=== What to do ===
Give back every line of the data, word for word.
• • • •
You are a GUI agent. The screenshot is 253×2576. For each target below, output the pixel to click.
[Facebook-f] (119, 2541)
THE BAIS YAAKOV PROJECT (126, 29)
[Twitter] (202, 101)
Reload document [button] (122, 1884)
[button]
• • • •
=== Answer below ===
You are a GUI agent. The screenshot is 253×2576. For each target below, output the pixel to click.
[Facebook-f] (119, 2541)
THE BAIS YAAKOV PROJECT (126, 29)
[Twitter] (202, 101)
Reload document [button] (122, 1884)
[button]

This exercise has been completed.